_Description of the task_: Copy the passage on Wall Street decentralization word for word, from "After a simple" up to and including "all too tempting.".

_Text block_:
Does Wall Street Need More Decentralization?

The GameStop (GME) debacle garnered a lot of attention. Some people consider the problem to be centralized systems. According to these critics, the shortcomings of today’s financial system could possibly be solved by decentralized Blockchain alternatives.

Robinhood’s trading app came under fire after trading restrictions were imposed on its users. As more brokers followed suit, it sparked an outcry in social media groups, and among elected government officials. Concerned parties suspected an attempt by Wall Street to protect itself against newly empowered populist investors.

Depending on one’s perspective, the debacle revealed, on the one hand, the power that large institutions can wield over retail investors when the market acts against their bets. On the other, it revealed connections that displayed astonishing conflicts of interest in the thoroughly regulated industry. However, it also revealed how an organized movement as a mass can influence and profit from the financial market.

The approaches of Blockchain technology and the implementation of those in the world of decentralized financial applications (DeFi) could offer direct solutions here. The technical state of decentralized exchanges is currently far from being able to handle order matching capacities of traditional trading venues. However, new implementations and scalability improvements are likely to bring huge quantitative improvements in the future.

Where traditional finance can pick up valuable inspiration from their decentralized market peers, however, is in governance structure, changeability, incentivization, democratization of supply, and availability, for example. With a Decentralized Exchange (DEX), users have a high level of responsibility, which is rewarded with digital self-determination.

The Comfort Trap

After a simple promise and with possible prospects of profits, many are tempted to grab the opportunity by the hand. Few consult the terms and conditions or even care about the privacy policy of the smartphone app to be installed. The promise to simply participate in stock trading with small money, and perhaps also to profit once from the profits on the stock exchange, is all too tempting.

Free is often not free, and free is not always free, as Google and Facebook, for example, have shown us in recent years. Freemium offers entice with free offers, but often take away the right to do business with the generated data. Often, this right is not removed with a paid offer and the provider earns twice from each user.

Democratization Of Finances For All

A financial app called Robinhood, known as a champion for social justice, virtually implies taking from the rich to give to the poor. But it should not be forgotten that they relay real-time information to so-called “market makers” in the background about the stocks users are buying and selling. It’s a practice that some regulators and industry observers have previously viewed as a potential conflict of interest.

_Information shown_:
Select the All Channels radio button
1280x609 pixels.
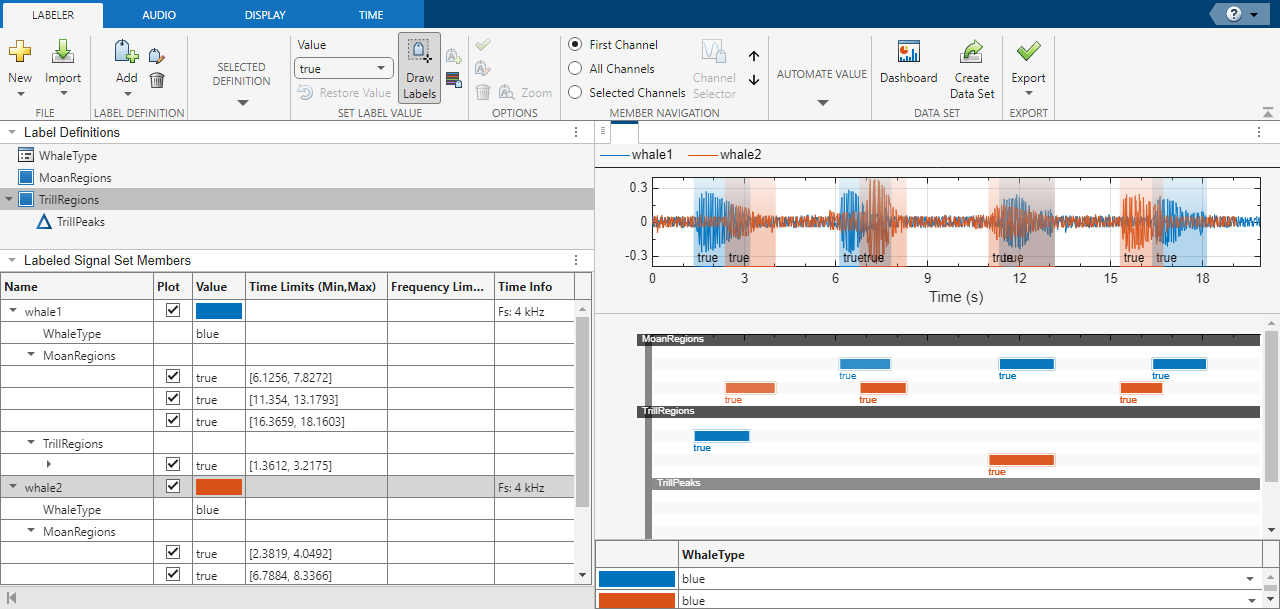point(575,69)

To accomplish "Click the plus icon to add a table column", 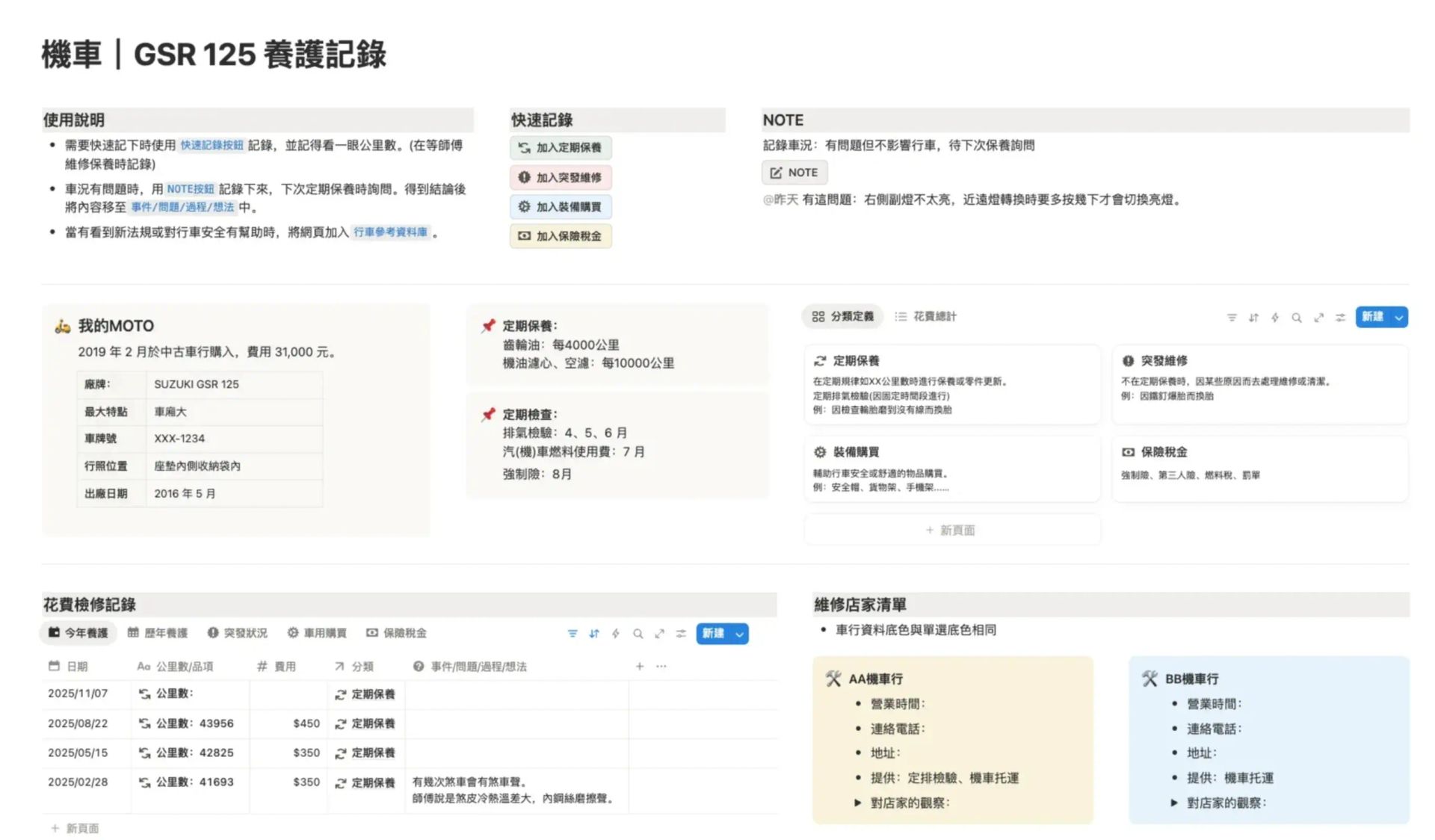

_The answer_:
After a simple promise and with possible prospects of profits, many are tempted to grab the opportunity by the hand. Few consult the terms and conditions or even care about the privacy policy of the smartphone app to be installed. The promise to simply participate in stock trading with small money, and perhaps also to profit once from the profits on the stock exchange, is all too tempting.